Novamente, diante de um contexto de ataque contra a democracia brasileira, dessa vez com uma ameaça neofascista, os artistas brasileiros se posicionam e produzem protesto em forma de arte. É assim com a banda Francisco El Hombre quando canta Bolso Nada representando nossa indignação contra “esse cara escroto” que ocupa a presidência do Brasil. É assim com o cinema brasileiro que teve Democracia em Vertigem de Petra Costa revelando ao mundo o golpe sofrido no Brasil, e Bacurau de Kleber Mendonça e Juliano Dornelles lavando a alma dos que resistem. É assim com o carnaval, quando a Mangueira canta no seu samba enredo “não tem futuro sem partilha, nem messias de arma na mão” e põe um Jesus negro desfilando na avenida, ou quando a Acadêmicos do Vigário Geral leva ao sambódromo um palhaço com faixa presidencial e arma na mão, simbolizando o presidente Jair Bolsonaro.
Foi diante desse contexto que o Levante realizou o “Festival da Resistência” que contou debates entre artistas e/ou militantes sobre temas diversos como: racismo; fascismo; arte e cultura; meio ambiente; periferias e solidariedade; dentre outros. Tudo isso combinado com apresentações de música, poesia, fotografia, audiovisual, através de alguns convidados e outros que se inscreveram no edital do Festival, que tinha como um dos objetivos abrir espaço para uma nova geração de artistas que está produzindo muita arte e resistência!
O Festival da Resistência marcou esses dias de isolamento social conectando numa só batida milhares de jovens de norte a sul do país com uma mensagem de resistência, força e esperança, com muita troca e muito aprendizado, com muita ousadia e rebeldia.

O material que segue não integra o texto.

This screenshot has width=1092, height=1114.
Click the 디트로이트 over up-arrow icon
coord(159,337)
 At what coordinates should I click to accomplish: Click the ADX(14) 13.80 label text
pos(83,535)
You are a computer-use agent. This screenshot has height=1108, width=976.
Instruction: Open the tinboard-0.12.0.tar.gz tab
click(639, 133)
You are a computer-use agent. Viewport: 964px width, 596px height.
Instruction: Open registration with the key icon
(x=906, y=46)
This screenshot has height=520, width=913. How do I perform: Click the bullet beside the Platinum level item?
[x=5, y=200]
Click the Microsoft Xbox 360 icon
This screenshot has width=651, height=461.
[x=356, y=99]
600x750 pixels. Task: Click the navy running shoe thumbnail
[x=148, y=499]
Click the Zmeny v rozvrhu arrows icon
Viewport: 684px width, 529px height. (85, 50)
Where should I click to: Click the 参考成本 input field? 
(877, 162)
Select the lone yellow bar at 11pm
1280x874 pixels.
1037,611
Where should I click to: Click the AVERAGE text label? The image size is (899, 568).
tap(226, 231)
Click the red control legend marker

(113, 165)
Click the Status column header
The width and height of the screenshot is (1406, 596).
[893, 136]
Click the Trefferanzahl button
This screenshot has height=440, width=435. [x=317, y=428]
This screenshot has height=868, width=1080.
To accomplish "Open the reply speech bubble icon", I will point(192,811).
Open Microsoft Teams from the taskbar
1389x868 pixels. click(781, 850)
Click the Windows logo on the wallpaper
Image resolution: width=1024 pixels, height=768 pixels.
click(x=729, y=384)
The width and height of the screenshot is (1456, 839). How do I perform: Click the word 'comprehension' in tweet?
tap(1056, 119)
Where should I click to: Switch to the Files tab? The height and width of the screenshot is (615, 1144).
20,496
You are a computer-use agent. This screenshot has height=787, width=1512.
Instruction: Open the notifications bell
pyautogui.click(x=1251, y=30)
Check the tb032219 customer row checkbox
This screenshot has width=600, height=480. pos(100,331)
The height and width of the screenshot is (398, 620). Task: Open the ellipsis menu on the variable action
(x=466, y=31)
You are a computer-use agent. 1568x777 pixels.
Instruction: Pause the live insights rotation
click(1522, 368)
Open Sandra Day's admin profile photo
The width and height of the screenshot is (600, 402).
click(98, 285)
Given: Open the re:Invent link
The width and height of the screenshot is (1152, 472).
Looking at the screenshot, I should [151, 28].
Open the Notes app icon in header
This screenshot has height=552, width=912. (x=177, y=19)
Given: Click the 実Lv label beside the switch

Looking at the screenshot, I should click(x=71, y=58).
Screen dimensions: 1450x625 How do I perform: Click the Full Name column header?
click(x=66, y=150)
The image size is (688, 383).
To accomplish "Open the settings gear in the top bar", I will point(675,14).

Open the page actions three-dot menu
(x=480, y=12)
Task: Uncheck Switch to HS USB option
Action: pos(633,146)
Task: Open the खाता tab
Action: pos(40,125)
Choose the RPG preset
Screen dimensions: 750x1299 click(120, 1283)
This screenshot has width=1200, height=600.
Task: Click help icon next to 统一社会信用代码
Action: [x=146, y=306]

Passaram por esses 5 dias de Festival o Gog, a Benedita da Silva, a Preta Ferreira, a Petra Costa, o Gregório Duvivier, o Preto Zezé, a Bela Gil, o Leonardo Boff, o João Pedro Stedile, o Guilherme Boulos, A Jandira Feghali, a Gleisi Hoffmann, o Pastor Henrique Vieira, a Gabi da Pele Preta, a Bixarte, a Potyguara Bardo, Mãe Beth de Oxum, a banda Francisco El Hombre dentre tantos outros que estão na linha de frente da resistência democrática no Brasil.
É tempo cantar a liberdade, de cantar a igualdade, de gritar contra o fascismo, o racismo, o machismo e a LGBTfobia. É tempo do grito dos entregadores de Apps, dos jovens trabalhadores precarizados. É tempo de gritar pela saúde! E para que as vidas de uns não valham mais que a vida de outros. É tempo de gritar o nosso grito, de cantar a resistência do nosso tempo, de se inspirar na história e reinventar as formas de luta. É tempo de cantar o verbo “esperançar” como nos ensinou Paulo Freire: “Esperançar é construir, esperançar é não desistir! Esperançar é levar adiante, esperançar é juntar-se com outros para fazer de outro modo”.